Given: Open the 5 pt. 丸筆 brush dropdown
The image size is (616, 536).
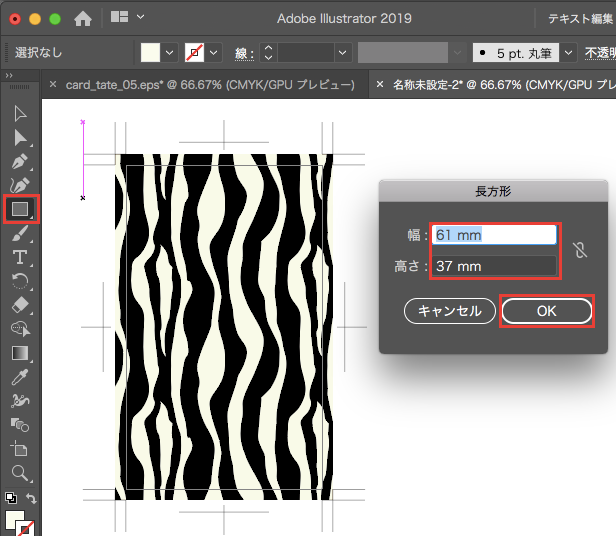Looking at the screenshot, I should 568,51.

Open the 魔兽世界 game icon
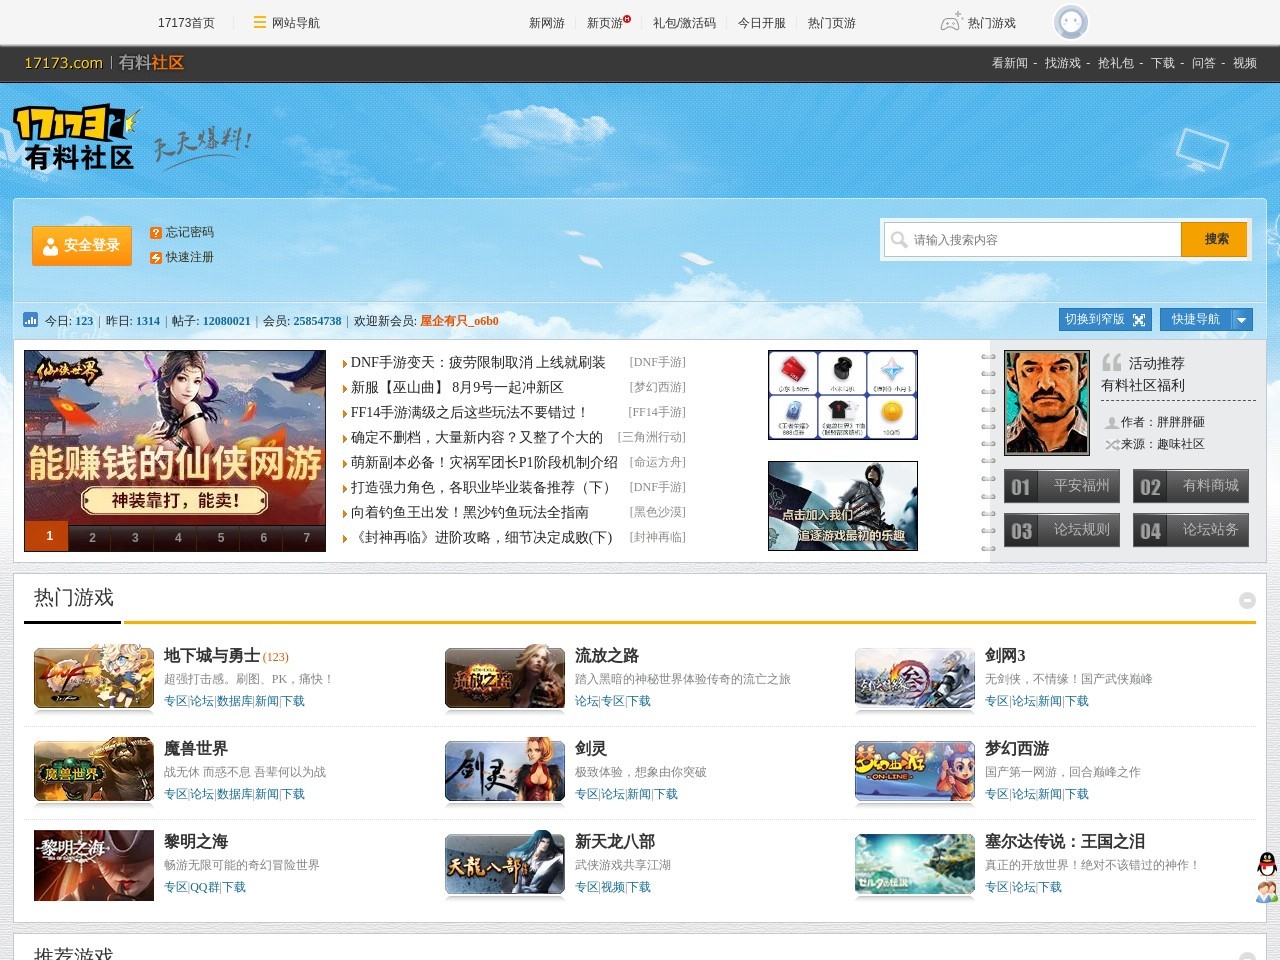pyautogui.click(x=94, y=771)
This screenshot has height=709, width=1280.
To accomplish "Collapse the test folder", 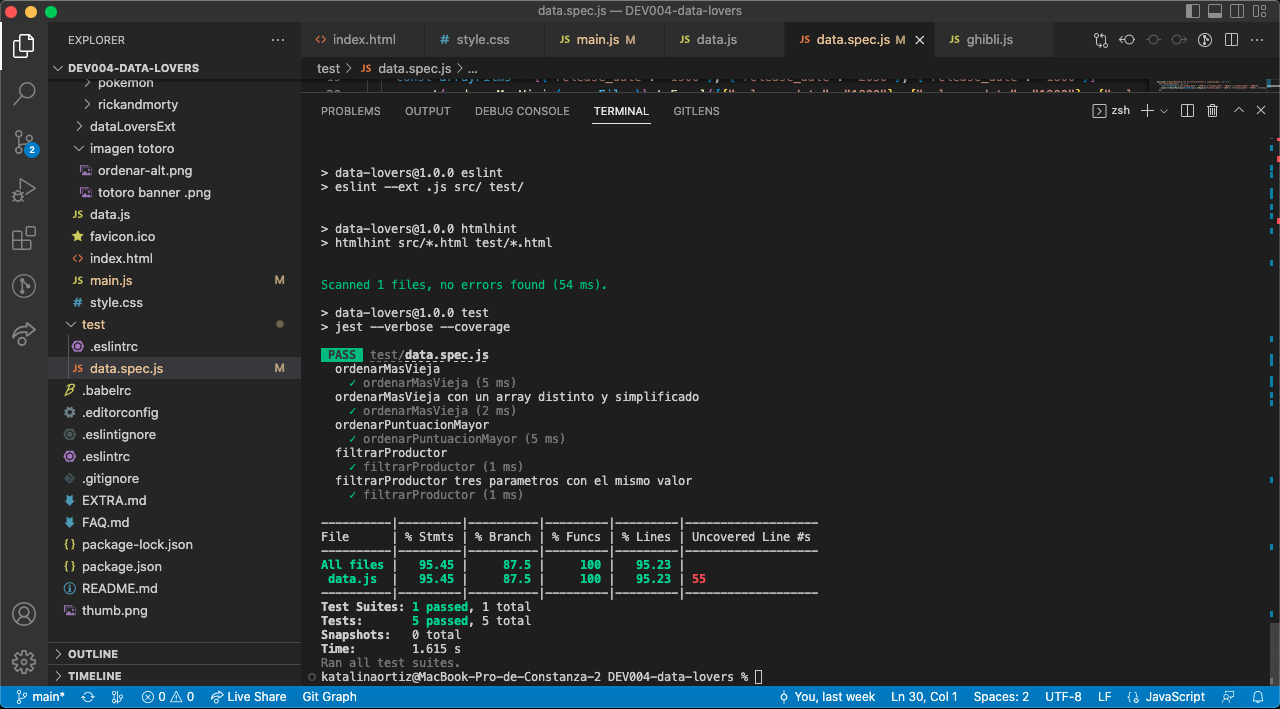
• • • • •
● **WHAT THE TASK ASKS**: Update everything from the line containing "Open the 魔兽世界 game icon" down to the last line by replacing "folder" with "directory", keeping all else unchanged. Leave the pictures out of your answer.

● **SOLUTION**:
Open the 魔兽世界 game icon
pyautogui.click(x=94, y=771)
This screenshot has height=709, width=1280.
To accomplish "Collapse the test directory", 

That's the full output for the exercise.